RECORD EXTRACTS:

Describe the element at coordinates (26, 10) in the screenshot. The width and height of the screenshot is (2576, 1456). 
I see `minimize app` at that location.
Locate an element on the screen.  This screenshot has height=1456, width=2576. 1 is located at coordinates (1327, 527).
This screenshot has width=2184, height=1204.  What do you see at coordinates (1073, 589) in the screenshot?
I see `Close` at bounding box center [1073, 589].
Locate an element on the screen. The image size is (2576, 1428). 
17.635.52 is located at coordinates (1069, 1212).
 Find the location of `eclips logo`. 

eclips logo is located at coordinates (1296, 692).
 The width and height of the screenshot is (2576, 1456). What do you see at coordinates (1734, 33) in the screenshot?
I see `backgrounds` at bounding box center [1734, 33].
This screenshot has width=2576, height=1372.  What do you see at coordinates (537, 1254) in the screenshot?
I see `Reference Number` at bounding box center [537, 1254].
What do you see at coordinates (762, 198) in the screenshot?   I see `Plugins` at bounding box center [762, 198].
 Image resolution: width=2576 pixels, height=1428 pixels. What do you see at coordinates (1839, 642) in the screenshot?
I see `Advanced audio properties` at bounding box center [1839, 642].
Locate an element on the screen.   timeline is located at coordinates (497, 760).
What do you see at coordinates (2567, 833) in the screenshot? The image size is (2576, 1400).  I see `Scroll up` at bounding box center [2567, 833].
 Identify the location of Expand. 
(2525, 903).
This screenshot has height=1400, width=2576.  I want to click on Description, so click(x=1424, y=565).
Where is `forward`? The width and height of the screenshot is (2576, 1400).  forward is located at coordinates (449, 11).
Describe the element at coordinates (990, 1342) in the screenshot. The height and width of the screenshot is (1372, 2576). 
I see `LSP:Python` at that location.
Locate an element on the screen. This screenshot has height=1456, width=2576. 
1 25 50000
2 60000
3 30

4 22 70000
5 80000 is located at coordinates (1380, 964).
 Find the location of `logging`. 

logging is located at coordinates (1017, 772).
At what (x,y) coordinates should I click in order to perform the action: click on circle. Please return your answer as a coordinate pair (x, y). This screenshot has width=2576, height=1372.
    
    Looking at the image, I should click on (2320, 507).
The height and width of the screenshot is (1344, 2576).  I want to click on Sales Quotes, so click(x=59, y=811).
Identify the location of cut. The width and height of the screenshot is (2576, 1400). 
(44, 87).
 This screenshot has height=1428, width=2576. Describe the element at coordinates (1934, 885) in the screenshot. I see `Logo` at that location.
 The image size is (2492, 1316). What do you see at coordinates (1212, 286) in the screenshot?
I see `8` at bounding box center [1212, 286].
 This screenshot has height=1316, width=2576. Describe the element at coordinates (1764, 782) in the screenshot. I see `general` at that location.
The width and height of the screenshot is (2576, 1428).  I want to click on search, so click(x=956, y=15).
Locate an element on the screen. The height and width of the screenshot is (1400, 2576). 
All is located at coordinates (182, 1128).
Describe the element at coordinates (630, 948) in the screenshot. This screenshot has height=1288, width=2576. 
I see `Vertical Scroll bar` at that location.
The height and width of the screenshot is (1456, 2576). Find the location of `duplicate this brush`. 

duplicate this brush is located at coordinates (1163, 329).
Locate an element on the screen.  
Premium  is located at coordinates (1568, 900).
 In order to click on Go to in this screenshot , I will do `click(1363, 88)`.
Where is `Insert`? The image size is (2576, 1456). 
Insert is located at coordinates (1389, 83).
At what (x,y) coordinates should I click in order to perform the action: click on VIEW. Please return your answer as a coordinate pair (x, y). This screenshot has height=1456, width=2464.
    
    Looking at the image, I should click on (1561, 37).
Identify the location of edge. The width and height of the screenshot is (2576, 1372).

WRITTEN PROBLEM: Gather every line of the records that contains the word "Identify" and copy each one out in full.

FINISHED TASK:
 Identify the location of Expand. 
Identify the location of cut. The width and height of the screenshot is (2576, 1400). 
Identify the location of edge. The width and height of the screenshot is (2576, 1372).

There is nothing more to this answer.